Mlliyet Milliyet Blog Milliyet Blog
 
Facebook Connect
Blog Kategorileri
 

03 Kasım '08

 
Kategori
Gündelik Yaşam
 

Evimi terk ediyorum!

Evimi terk ediyorum!
 

Sen... Bakınca göremezmisin?


Evimi Terk Ediyorum!

Ben evimi terk ediyorum. Yıllarca içerisinde yaşadığım bin yıllık evimi terk ediyor ve üst katta ki kiracımı çıkartarak onun oturduğu evime taşınıyorum. Nedense birden yukarıda olmak istedim. Geriye baktığımda aşağıda iken fark edemediğim batan güneşin o muhteşem manzarasını, ileriye baktığımda farkında olamadığım ufkun derinliklerini görebilmek istedim. Kendi gözlerimle göreyim dedim. Daha önce üst kattaki komşumun anlattıkları beni sıkmaya başladı. Hep aynı şeyleri anlattı bana. Bin yıllık evimden geriye baktığımda göreceklerim bu kadar az ve bu kadar sıkıcı olamazdı. İleriye baktığım da görebileceğim ufuk da bu kadar bulanık ve belirsiz olmamalı idi. Ama alt katta oturmak beni tüm bu güzelliklerden mahrum etmişti. Başkasının gözü ile görmek, başkasının anladığı ile hayal etmek zorunda kalmıştım.

Dürüstçe söyledim ve üst kat komşumu, kiracımı çıkarttım kendi evimden. Almanya’dan oğlum gelmediği halde çıkarttım. Evlenecek kızım olmadığı halde çıkarttım. Doğrudan “çık kardeşim istemiyorum seni” dedim.

Hiç de öyle zor değilmiş,

Etrafımda oturan diğer komşu evdekiler bana kızdılar. Hatta gücendiler. Daha da ileride oturan yaşlı amca benimle konuşmadı bile. “Ben buranın en yaşlısıydım. Neden bana sormadan çıkarttın üst kiracını” dedi. Uzak mahalledeki komşular “Bir daha size gelmeyiz. Sizi de aramıza almayız. Hıııı !!!” dediler. Bu kadar insan üstüme geliyorsa acaba yanlış mı yapıyorum diye kendime sordum. Yok, yok yanlış yapmıyorum. Yakın geçmişte evimi tamir ederken, yuvamı güzelleştirmek isterken de kızmışlardı. Ailemle birlikte daha huzurlu, daha rahat yaşayayım istemiştim. O zaman da, şimdi bana kızan o komşularım ve hatta uzakta ki yaşlı amca bile camlarımı kırmışlardı attıkları taşlar ile. Hatta bahçemin çitlerini yıkmaya çalışmışlardı derenin karşı tarafında ki komşum ile. Benim evimin güzelleşmesinden neden rahatsız oldular diye düşünmüştüm o zamanlar. Pek anlam veremedim. Şimdi ben üst kata çıkacağım için yine bana kızıyorlar.

- _Veri parçaları_

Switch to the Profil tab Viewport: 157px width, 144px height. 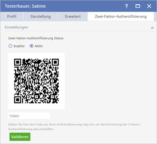click(12, 17)
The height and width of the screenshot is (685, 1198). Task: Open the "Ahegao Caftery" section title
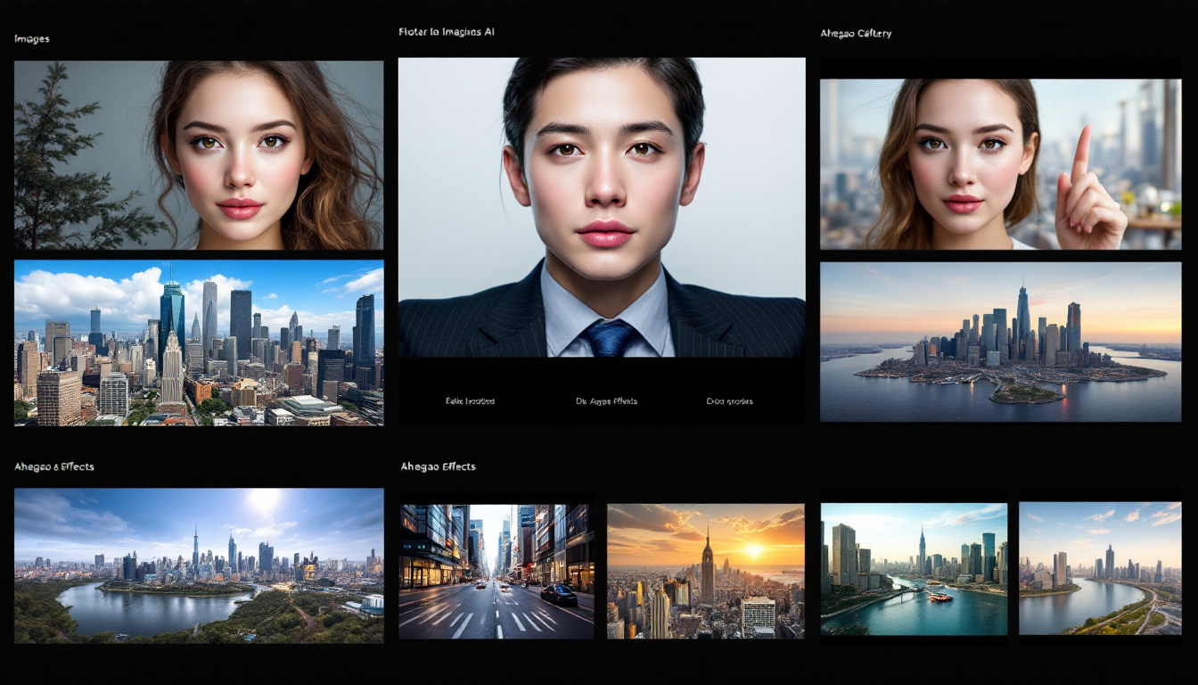pyautogui.click(x=856, y=34)
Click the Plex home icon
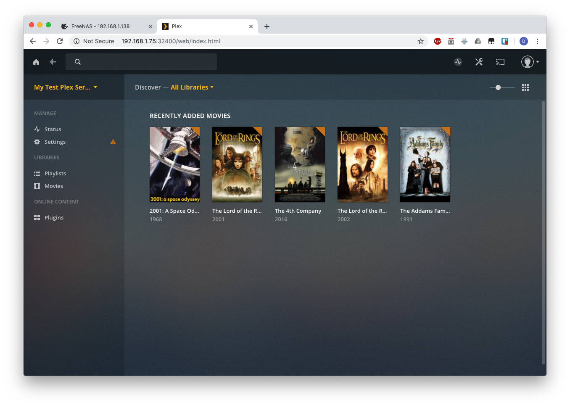The height and width of the screenshot is (407, 570). (36, 62)
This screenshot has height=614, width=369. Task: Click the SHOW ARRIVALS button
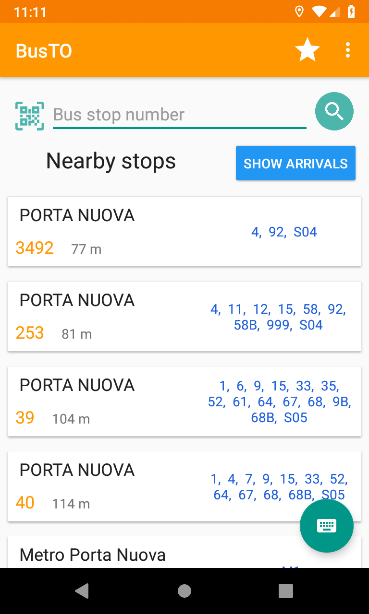tap(295, 163)
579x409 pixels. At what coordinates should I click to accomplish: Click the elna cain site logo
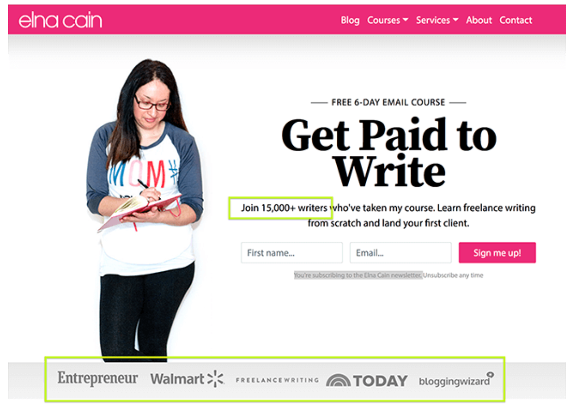[60, 20]
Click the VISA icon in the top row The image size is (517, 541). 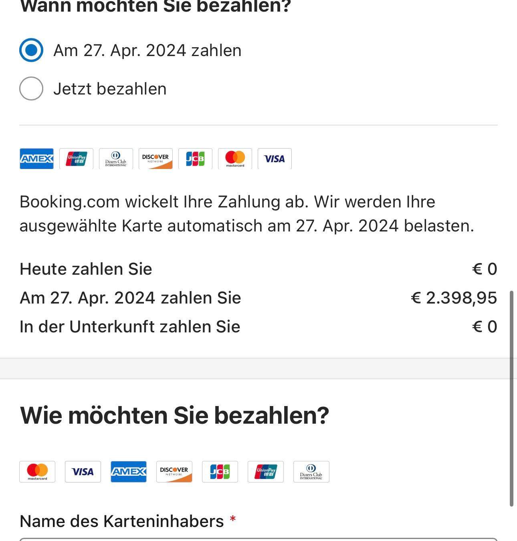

- _Verilen görev A_
Seçilen bölümde "Sen... Bakınca göremezmisin?" ile "etmek zorunda kalmıştım." arasındaki kısmı, bu ifadeler dahil olmak üzere aynen aktarın.
- _Verilen görev B_
Aşağıdaki ifadelerin seçilen bölümle uyuşup uyuşmadığını belirtin. Her biri için evet ya da hayır deyin ve kararı belirleyen sözleri bölümden aynen alıntılayın.
(i) Anlatıcı, üst kattaki kiracıyı Almanya'dan oğlu geldiği için çıkarmıştır.
(ii) İleride oturan yaşlı amca anlatıcıyla konuşmamıştır.
(iii) Anlatıcı, kiracıyı çıkarmayı zor bulmuştur.
- _Verilen görev C_
Seçilen bölüme göre şu soruları yanıtlayın:
(i) Anlatıcı hangi kattaki eve taşınıyor?
(ii) Komşular anlatıcının camlarını neyle kırmıştı?
(iii) Komşular bahçenin çitlerini kiminle birlikte yıkmaya çalışmıştı?

- _Nihai yanıt A_
Sen... Bakınca göremezmisin?


Evimi Terk Ediyorum!

Ben evimi terk ediyorum. Yıllarca içerisinde yaşadığım bin yıllık evimi terk ediyor ve üst katta ki kiracımı çıkartarak onun oturduğu evime taşınıyorum. Nedense birden yukarıda olmak istedim. Geriye baktığımda aşağıda iken fark edemediğim batan güneşin o muhteşem manzarasını, ileriye baktığımda farkında olamadığım ufkun derinliklerini görebilmek istedim. Kendi gözlerimle göreyim dedim. Daha önce üst kattaki komşumun anlattıkları beni sıkmaya başladı. Hep aynı şeyleri anlattı bana. Bin yıllık evimden geriye baktığımda göreceklerim bu kadar az ve bu kadar sıkıcı olamazdı. İleriye baktığım da görebileceğim ufuk da bu kadar bulanık ve belirsiz olmamalı idi. Ama alt katta oturmak beni tüm bu güzelliklerden mahrum etmişti. Başkasının gözü ile görmek, başkasının anladığı ile hayal etmek zorunda kalmıştım.

- _Nihai yanıt B_
(i) Hayır: "Almanya’dan oğlum gelmediği halde çıkarttım."
(ii) Evet: "Daha da ileride oturan yaşlı amca benimle konuşmadı bile."
(iii) Hayır: "Hiç de öyle zor değilmiş"

- _Nihai yanıt C_
(i) Üst kattaki eve, kiracısının oturduğu eve.
(ii) Attıkları taşlarla.
(iii) Derenin karşı tarafındaki komşuyla.